MatrixOps.H

Go to the documentation of this file.

/*!@file Image/MatrixOps.H Matrix operations on Image
 */

// //////////////////////////////////////////////////////////////////// //
// The iLab Neuromorphic Vision C++ Toolkit - Copyright (C) 2001 by the //
// University of Southern California (USC) and the iLab at USC.         //
// See http://iLab.usc.edu for information about this project.          //
// //////////////////////////////////////////////////////////////////// //
// Major portions of the iLab Neuromorphic Vision Toolkit are protected //
// under the U.S. patent ``Computation of Intrinsic Perceptual Saliency //
// in Visual Environments, and Applications'' by Christof Koch and      //
// Laurent Itti, California Institute of Technology, 2001 (patent       //
// pending; application number 09/912,225 filed July 23, 2001; see      //
// http://pair.uspto.gov/cgi-bin/final/home.pl for current status).     //
// //////////////////////////////////////////////////////////////////// //
// This file is part of the iLab Neuromorphic Vision C++ Toolkit.       //
//                                                                      //
// The iLab Neuromorphic Vision C++ Toolkit is free software; you can   //
// redistribute it and/or modify it under the terms of the GNU General  //
// Public License as published by the Free Software Foundation; either  //
// version 2 of the License, or (at your option) any later version.     //
//                                                                      //
// The iLab Neuromorphic Vision C++ Toolkit is distributed in the hope  //
// that it will be useful, but WITHOUT ANY WARRANTY; without even the   //
// implied warranty of MERCHANTABILITY or FITNESS FOR A PARTICULAR      //
// PURPOSE.  See the GNU General Public License for more details.       //
//                                                                      //
// You should have received a copy of the GNU General Public License    //
// along with the iLab Neuromorphic Vision C++ Toolkit; if not, write   //
// to the Free Software Foundation, Inc., 59 Temple Place, Suite 330,   //
// Boston, MA 02111-1307 USA.                                           //
// //////////////////////////////////////////////////////////////////// //
//
// Primary maintainer for this file: Laurent Itti <itti@usc.edu>
// $HeadURL: svn://isvn.usc.edu/software/invt/trunk/saliency/src/Image/MatrixOps.H $
// $Id: MatrixOps.H 7963 2007-02-21 03:55:43Z itti $
//

#ifndef IMAGE_MATRIXOPS_H_DEFINED
#define IMAGE_MATRIXOPS_H_DEFINED

#include "Image/Image.H"
#include "Util/Promotions.H"
#include "rutz/error.h"

//! Exception class thrown if a singular matrix is encountered
/*! The exception object contains a copy of the singular matrix, so
    that the matrix can be examined, displayed, etc. for debugging
    purposes. */
class SingularMatrixException : public rutz::error
{
public:
  SingularMatrixException(const Image<float>& m,
                          const rutz::file_pos& pos)
    :
    rutz::error("Matrix is singular", pos),
    mtx(m) {}

  virtual ~SingularMatrixException() throw() {}

  const Image<float> mtx;
};

//! Vector-Matrix Multiplication: y = v * M
/*! @param v row vector (w x h == n x 1),
    @param M matrix with (w x h == p x n)
    @return row vector (w x h == p x 1)
*/
template <class T>
Image<typename promote_trait<T,T>::TP>
vmMult(const Image<T>& v, const Image<T>& M);

//! Matrix-Matrix Multiplication: C = A * B
/*! The images A and B are interpreted as matrices.

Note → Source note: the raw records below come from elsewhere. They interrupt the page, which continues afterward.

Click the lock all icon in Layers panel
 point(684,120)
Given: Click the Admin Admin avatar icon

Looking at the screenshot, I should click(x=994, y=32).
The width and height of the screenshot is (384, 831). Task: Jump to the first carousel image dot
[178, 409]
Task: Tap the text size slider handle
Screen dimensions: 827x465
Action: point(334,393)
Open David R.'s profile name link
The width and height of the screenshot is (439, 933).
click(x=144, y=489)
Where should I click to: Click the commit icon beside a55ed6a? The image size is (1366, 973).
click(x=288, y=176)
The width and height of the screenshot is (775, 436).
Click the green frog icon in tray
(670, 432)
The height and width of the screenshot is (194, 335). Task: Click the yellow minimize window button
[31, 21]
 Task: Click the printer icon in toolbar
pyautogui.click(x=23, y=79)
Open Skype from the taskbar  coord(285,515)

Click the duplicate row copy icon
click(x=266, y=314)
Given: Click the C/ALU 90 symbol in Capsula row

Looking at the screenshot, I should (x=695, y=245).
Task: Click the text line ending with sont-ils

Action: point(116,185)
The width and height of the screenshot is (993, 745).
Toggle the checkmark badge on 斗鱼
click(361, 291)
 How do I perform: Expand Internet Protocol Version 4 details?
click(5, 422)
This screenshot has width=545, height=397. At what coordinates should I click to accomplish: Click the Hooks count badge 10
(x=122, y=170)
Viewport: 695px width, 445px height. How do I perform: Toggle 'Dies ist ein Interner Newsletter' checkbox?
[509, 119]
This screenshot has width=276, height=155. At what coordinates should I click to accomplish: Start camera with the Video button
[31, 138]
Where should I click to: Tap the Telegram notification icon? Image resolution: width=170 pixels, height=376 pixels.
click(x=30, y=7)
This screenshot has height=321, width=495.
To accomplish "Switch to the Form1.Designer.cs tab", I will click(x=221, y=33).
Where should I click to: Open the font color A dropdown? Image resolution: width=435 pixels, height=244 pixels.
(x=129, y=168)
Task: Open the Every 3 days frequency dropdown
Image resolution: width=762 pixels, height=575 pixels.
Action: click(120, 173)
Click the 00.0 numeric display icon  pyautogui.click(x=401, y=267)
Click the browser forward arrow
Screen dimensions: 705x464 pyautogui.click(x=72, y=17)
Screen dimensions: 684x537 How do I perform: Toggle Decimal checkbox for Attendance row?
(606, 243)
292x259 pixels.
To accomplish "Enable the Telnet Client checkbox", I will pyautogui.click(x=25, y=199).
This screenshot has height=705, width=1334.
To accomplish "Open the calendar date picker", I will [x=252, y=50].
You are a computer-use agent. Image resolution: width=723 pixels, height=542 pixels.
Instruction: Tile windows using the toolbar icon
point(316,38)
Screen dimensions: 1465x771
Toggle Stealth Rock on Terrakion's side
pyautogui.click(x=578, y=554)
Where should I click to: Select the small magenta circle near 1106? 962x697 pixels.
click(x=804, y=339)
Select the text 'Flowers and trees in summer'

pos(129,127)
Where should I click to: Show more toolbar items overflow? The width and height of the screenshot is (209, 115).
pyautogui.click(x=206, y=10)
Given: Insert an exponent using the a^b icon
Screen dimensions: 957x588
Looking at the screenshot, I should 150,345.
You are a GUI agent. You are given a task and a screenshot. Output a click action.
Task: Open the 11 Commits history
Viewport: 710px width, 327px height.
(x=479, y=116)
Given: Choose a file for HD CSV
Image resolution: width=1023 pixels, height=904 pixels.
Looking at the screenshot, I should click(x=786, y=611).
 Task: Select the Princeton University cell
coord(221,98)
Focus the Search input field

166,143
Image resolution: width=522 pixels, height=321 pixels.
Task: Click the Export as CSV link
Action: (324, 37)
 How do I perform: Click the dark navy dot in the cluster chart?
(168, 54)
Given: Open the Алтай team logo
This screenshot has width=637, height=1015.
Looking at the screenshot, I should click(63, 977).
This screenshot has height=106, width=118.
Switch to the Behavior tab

For multiplying a
    (m x n) with a (n x p) matrix, this is the generic matrix
    multiplication with complexity (m * n * p).*/
template <class T>
Image<typename promote_trait<T,T>::TP>
matrixMult(const Image<T>& A, const Image<T>& B);

//! Matrix-Matrix Multiplication: C = A * B
/*! The images A and B are interpreted as matrices. For multiplying
  a (m x n) with a (n x p) matrix, this is the generic matrix multiplication
  with complexity (m * n * p). This version will allow you to multiply
  values in a matrix that lie between index endA/B and beginA/B. The
  destination matrix will be the same size as:
  (endAX - beginAX) x (endAX - beginAX)
  per usual the width of A (indexed between beginAX and endAX)
  and height of B MUST be equal. If not then
  perhaps use transpose...
  @param A input matrix 1
  @param B input matrix 2
  @param beginAX starting (width) index in matrix A
  @param endAX ending (width) index in matrix A
  @param beginBX starting (width) index in matrix B
  @param endBX ending (width) index in matrix B
  @param beginAY starting (height) index in matrix A
  @param endAY ending (height) index in matrix A
*/
template <class T>
Image<typename promote_trait<T,T>::TP>
matrixMult(const Image<T>& A, const Image<T>& B,
           const uint beginAX, const uint endAX,
           const uint beginBX, const uint endBX,
           const uint beginAY, const uint endAY);

//! transpose matrix M
template <class T_or_RGB>
Image<T_or_RGB> transpose(const Image<T_or_RGB>& M);

//! flip horizontally
template <class T_or_RGB>
Image<T_or_RGB> flipHoriz(const Image<T_or_RGB>& img);

//! flip vertically
template <class T_or_RGB>
Image<T_or_RGB> flipVertic(const Image<T_or_RGB>& img);

//! return the identity matrix of dimensions (size x size)
template <class T>
Image<T> eye(const uint size);

//! Compute the trace of a square matrix, i.e., sum of its diagonal elements
template <class T>
typename promote_trait<T,T>::TP trace(const Image<T>& M);

//! Get a partial pivot and pivote a square matrix, at y
/*! returns -1 if we can't find one */
template <class T>
int matrixPivot(Image<T>& M, const int y);

//! Inverse a nonsingular square matrix
template <class T>
Image<typename promote_trait<T, float>::TP> matrixInv(const Image<T>& M);

//! Compute dot product between two images
/*! The two images must have same dims. This is just the sum of all
  pointwise products. */
template <class T>
typename promote_trait<T,T>::TP dotprod(const Image<T>& A, const Image<T>& B);

//! Compute the determinant of a square matrix
template <class T>
typename promote_trait<T,float>::TP matrixDet(const Image<T>& M);


#endif // !IMAGE_MATRIXOPS_H_DEFINED

// ######################################################################
/* So things look consistent in everyone's emacs... */
/* Local Variables: */
/* indent-tabs-mode: nil */
/* End: */